21st Mar 2013

How should we read Sheryl Sandberg's Lean In?

Should we laud it or savage it? Is it a feminist call to arms, or does it perpetuate the stereotypes women have been trying for years to overcome? The recent release of Sheryl Sandberg’s first book Lean In: Women, Work and the Will to Lead has been causing a media furore for weeks, and the response has been wildly varying. With Lean In, Sandberg is essentially trying to answer the question: why are there less women than men in positions of economic and political power? While mentioning sexism and corporate obstacles, Sandberg also controversially attributes the gap to women holding themselves back by lacking the aggression to pursue opportunities. It is this view which has enraged her critics.

She writes of women, “We hold ourselves back in ways both big and small, by lacking self-confidence, by not raising our hands, and by pulling back when we should be leaning in… We internalize the negative messages we get throughout our lives, the messages that say it’s wrong to be outspoken, aggressive, more powerful than men.” By way of illustration Sandberg tells the story of being offered the COO position at Facebook. Pleased with the deal, she was intending on accepting without negotiation on the pay packet. However, her husband and brother-in-law told her that a man would never accept a first offer – he would push for more and expect more. Sandberg parked her timidity, pushed a little harder and came out with a much better deal.

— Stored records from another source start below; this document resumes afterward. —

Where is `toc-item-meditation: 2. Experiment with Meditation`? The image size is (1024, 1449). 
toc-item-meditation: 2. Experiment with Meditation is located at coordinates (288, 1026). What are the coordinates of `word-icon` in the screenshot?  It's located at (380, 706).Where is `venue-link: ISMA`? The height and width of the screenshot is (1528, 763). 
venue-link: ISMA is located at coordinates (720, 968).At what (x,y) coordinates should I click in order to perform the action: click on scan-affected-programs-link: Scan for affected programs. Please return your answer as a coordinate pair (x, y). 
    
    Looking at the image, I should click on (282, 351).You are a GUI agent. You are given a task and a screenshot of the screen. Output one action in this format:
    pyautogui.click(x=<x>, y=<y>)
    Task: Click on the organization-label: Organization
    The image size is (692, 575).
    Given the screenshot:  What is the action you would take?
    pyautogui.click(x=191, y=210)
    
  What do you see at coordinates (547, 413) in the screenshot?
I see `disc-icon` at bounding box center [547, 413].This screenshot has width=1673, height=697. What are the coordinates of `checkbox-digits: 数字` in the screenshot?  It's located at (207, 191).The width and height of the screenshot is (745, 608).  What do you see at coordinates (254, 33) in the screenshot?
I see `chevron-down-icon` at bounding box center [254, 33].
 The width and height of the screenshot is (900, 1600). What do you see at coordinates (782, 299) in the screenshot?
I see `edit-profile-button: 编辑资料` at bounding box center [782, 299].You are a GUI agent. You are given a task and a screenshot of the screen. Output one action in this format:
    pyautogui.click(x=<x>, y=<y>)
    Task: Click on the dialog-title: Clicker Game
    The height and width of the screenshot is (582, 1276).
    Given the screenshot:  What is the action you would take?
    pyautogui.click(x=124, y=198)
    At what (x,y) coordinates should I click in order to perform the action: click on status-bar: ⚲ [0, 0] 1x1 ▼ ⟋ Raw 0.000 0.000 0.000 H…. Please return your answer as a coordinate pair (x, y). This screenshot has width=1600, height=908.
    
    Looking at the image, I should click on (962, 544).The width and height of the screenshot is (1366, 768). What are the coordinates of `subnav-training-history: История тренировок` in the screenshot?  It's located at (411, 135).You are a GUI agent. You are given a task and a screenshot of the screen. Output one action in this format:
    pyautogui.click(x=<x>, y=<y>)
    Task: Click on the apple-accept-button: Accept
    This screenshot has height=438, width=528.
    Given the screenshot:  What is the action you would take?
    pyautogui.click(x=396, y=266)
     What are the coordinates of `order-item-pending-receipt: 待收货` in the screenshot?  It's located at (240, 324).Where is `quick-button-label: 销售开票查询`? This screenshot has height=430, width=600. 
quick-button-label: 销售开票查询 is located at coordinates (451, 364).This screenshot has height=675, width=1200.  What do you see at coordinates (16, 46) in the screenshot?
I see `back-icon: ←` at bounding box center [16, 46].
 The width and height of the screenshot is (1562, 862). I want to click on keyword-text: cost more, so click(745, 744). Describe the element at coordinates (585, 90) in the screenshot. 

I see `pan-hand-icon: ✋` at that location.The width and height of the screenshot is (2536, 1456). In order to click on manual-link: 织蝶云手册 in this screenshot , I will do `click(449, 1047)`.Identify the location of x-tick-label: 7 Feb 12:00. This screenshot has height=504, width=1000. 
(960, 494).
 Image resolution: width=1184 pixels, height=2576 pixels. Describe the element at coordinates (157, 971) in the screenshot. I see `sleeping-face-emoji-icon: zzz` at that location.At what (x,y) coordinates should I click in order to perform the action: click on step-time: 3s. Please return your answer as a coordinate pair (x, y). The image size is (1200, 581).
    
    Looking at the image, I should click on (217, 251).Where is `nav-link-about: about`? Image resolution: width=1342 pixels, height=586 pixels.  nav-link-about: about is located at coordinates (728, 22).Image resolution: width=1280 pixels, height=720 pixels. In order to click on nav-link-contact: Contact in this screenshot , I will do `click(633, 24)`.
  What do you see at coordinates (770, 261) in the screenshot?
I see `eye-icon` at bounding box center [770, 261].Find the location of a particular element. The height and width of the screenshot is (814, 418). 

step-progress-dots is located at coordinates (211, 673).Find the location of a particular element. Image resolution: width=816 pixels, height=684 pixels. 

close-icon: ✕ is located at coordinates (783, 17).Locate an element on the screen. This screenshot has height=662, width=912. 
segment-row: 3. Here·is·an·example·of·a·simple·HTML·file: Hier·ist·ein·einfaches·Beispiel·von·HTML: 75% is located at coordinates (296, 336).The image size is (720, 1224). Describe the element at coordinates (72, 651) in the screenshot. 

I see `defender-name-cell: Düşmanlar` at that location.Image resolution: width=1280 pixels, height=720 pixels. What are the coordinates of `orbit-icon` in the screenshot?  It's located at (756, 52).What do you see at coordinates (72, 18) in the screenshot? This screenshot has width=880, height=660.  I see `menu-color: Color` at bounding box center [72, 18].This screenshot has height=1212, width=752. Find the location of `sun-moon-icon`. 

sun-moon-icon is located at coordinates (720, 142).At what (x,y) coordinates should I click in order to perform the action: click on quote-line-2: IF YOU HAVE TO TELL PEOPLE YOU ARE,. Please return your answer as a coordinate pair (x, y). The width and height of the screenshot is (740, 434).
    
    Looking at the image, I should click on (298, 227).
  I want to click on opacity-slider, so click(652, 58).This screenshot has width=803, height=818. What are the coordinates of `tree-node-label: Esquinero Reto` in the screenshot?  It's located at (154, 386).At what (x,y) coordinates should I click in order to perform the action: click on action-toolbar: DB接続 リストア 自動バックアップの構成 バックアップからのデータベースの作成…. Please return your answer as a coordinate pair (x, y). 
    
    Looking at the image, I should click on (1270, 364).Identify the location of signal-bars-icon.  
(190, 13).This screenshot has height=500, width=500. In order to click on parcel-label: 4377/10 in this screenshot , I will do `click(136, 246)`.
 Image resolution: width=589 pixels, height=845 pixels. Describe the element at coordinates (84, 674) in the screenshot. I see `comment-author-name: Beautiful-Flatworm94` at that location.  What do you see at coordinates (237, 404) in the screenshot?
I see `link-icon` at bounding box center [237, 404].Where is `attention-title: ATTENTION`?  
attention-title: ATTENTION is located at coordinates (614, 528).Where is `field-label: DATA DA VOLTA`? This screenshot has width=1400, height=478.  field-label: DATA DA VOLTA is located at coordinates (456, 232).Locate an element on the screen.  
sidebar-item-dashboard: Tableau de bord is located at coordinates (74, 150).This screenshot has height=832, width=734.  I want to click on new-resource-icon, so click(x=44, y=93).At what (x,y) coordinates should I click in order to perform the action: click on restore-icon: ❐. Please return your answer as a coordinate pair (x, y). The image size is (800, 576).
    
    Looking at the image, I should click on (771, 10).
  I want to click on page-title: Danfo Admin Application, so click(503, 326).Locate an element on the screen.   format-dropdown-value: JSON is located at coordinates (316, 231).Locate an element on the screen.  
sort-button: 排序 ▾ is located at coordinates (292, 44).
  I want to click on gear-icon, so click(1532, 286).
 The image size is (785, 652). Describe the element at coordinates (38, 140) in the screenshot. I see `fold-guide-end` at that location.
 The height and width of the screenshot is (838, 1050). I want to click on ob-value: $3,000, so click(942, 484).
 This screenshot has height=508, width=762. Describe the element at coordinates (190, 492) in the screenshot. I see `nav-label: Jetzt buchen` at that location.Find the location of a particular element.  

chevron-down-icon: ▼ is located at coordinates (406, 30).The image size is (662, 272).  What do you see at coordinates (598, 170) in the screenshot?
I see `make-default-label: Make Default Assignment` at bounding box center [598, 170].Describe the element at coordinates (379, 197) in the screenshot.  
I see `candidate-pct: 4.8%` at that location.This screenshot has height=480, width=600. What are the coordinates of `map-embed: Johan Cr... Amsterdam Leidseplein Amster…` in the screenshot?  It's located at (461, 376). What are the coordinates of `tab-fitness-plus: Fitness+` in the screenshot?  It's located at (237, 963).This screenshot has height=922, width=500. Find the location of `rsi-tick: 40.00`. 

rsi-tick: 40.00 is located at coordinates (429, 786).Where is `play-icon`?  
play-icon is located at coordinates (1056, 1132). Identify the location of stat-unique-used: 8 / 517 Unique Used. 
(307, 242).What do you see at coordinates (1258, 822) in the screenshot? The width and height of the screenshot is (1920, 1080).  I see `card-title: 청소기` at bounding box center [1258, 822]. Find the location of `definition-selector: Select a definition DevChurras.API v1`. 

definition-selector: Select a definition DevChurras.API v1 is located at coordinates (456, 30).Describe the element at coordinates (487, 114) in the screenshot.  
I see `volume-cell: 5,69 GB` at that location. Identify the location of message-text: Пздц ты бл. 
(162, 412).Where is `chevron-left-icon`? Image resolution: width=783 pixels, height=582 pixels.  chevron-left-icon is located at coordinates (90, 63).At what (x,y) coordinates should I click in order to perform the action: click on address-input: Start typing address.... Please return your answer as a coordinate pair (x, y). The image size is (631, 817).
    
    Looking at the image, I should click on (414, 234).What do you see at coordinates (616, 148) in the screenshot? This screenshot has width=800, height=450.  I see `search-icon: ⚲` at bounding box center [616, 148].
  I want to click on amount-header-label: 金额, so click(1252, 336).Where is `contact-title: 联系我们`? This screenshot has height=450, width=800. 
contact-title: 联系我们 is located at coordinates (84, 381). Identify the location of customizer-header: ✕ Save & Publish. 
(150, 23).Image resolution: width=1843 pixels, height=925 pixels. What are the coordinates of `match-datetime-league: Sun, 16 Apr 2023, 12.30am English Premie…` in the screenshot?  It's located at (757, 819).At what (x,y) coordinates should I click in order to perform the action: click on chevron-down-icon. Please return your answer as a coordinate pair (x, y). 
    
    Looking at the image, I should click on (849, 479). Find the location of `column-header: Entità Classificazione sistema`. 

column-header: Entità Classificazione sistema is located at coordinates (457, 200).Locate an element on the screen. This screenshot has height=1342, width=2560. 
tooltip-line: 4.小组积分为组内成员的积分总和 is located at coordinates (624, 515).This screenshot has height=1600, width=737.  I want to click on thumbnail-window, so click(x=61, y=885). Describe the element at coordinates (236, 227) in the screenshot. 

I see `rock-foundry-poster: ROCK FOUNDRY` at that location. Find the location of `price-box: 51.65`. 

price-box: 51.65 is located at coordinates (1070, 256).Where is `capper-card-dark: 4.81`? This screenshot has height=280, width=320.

Women hold about 17% of American Fortune 500 board seats, and about 14% of executive officer positions. The US Congress is 82% male.  93% of executive board members in the FTSE 100 are men: there are only 2 female executives.

There is a dearth of women in positions of power.

Every major and minor media outlet has been airing their opinion on Sandberg and Lean In for weeks. So this book has gotten women and men worked up about the issue of women and work. This can only be a good thing. Whatever your view of Lean In, it has started a dialogue. And a dialogue will fight stagnation.